Convert the items from the line containing "Given: Click the" through the end of the items, inclusive, into a two-column CSV with the headers item_text and answer. Use one row per item, put each value in a quoted field, and replace line breaks with spaces.

***** EXTRACTED RECORDS

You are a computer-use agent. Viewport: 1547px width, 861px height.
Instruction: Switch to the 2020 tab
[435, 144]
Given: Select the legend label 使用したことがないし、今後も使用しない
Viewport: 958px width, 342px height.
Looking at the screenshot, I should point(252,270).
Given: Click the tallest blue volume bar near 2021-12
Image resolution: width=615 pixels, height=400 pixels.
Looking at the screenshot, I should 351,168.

**********

SOLVED EXERCISE
item_text,answer
"Given: Click the tallest blue volume bar near 2021-12 Image resolution: width=615 pixels, height=400 pixels.","Looking at the screenshot, I should 351,168."